Emma wakes up as an infant. She has a normal life and fairly normal family even if she remembers a previous life and seems to be living the 90s and 2000s again. That is until she realizes why some things are familiar, her mother is Kate Milligan, her brother is Adam Milligan, and worse still, her Dad is John Winchester. Her family is destined to die a terrible painful death and she is related future archangel vessels, can she use her faint memories of one of her last life's favourite shows to steer this new life away from the darkest path and prove once and for all that they are not Lose-chesters but WINchesters?

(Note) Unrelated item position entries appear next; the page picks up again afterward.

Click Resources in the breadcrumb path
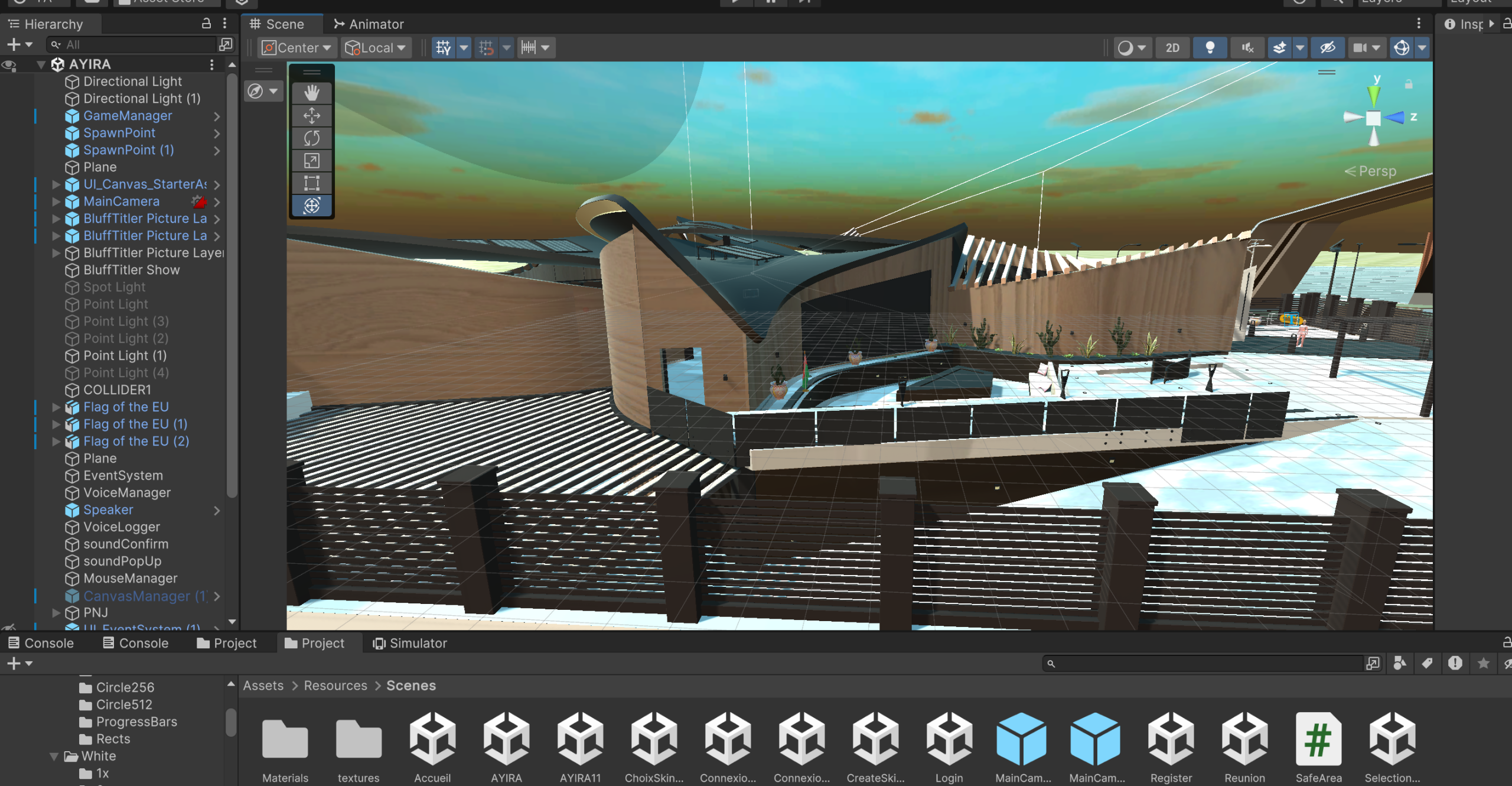This screenshot has width=1512, height=786. pyautogui.click(x=335, y=686)
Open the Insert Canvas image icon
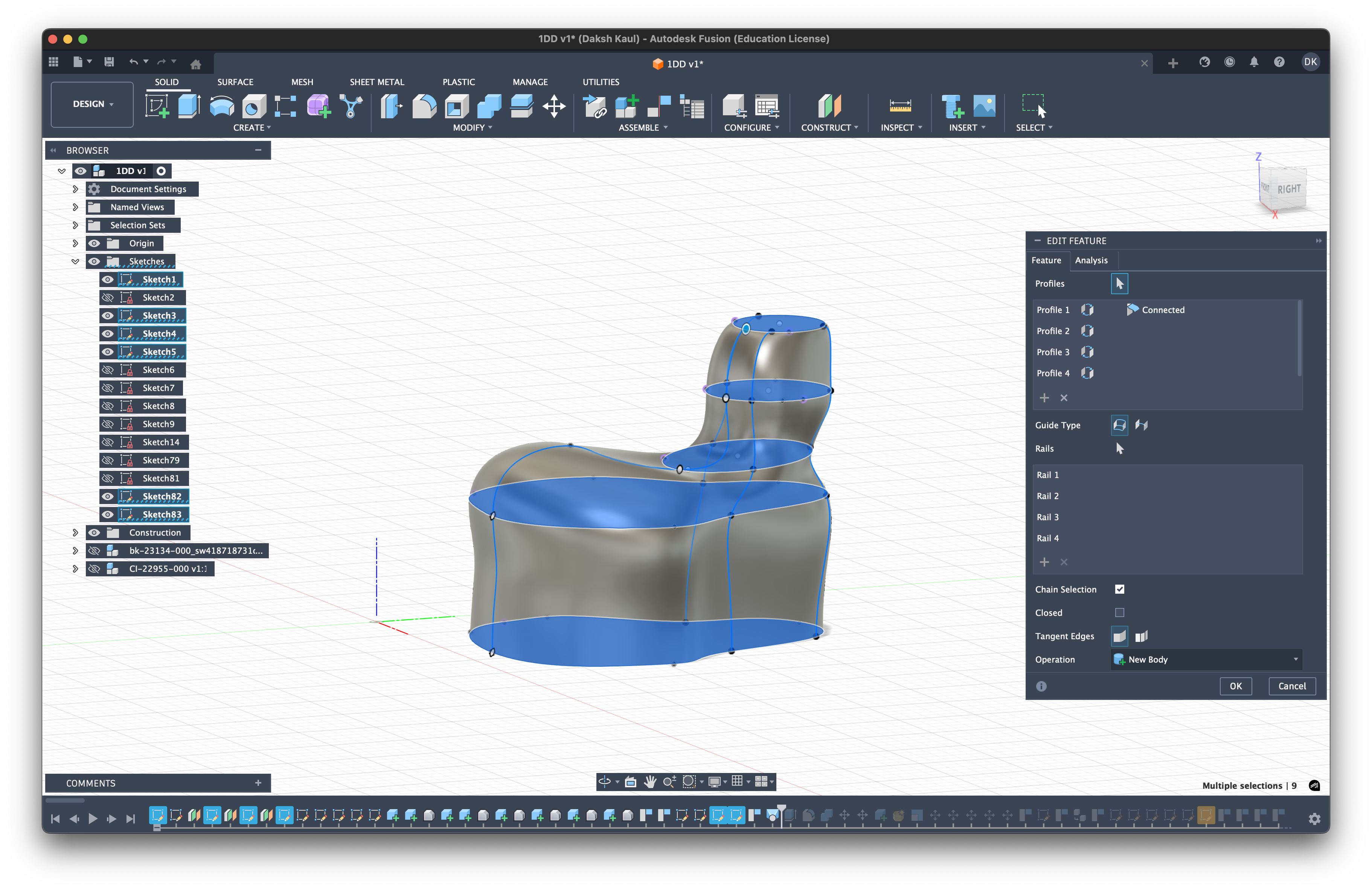The image size is (1372, 889). tap(984, 107)
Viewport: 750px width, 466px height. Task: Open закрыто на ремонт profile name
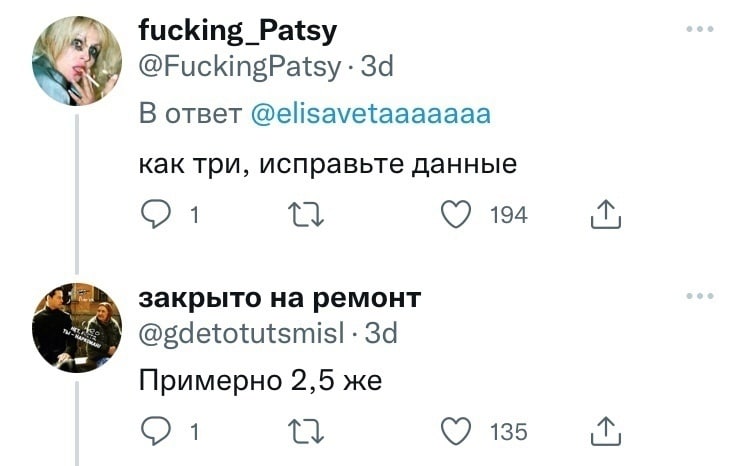pos(279,298)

Chapter 1: Life sucks and then you die, then life sucks again

Chapter Text

I suppose I’m glad I don’t remember all the details, I’m sure that if I did, I’d be really screwed up between the memories of birth and breastfeeding and the ones that would surely be how I died. As it is, it’s an awful lot like trying to remember a drunk night out the next morning, I recall being an adult, living my very average life then there’s a few hazy memories of what I assume was my last day as my previous self and then, boom, great big blank space and it was like I woke up as a baby being convinced by some lady to ‘try the airplane, honey, it’s yummy’.
I suppose there were worse potential afterlives that could have existed, human reincarnation beats the pants off some of those other options…

SSSSSSSSSS

OK here are some of the things I have concluded after what I believe has been roughly a month of me being aware of this new life:
1. Lady who was feeding me was in fact my new mother. She seems nice, but given that I am her offspring it would be a really shitty hand to have her be anything less.
2. My name is Emma, or at least I hope it’s just Emma and not Emma-honey as that’s what I usually get called by Mum, though people be calling their kids strange things which include mathematical figures so I haven’t ruled out having a terrible hyphenated name just yet.
3. Based on new mum’s accent I’m apparently an American this time around (should I be saying mom? Nah too much to think about all things considered), which is strange to think about, but at least no crisis of having to work out a foreign language while being trapped in an infant body (can’t image the added stress if I had to wrap my head around Mandarin or Greek or something on top of reincarnation).
4. No new dad in sight for this whole month, so either he’s got some long-distance job like long haul trucker, or he’s a deadbeat. Judging by the lack of my new mum’s mentioning of him leads me to believe he’s not going to be coming home any time soon.
5. Being aware of adult capabilities does not give me the ability to do them.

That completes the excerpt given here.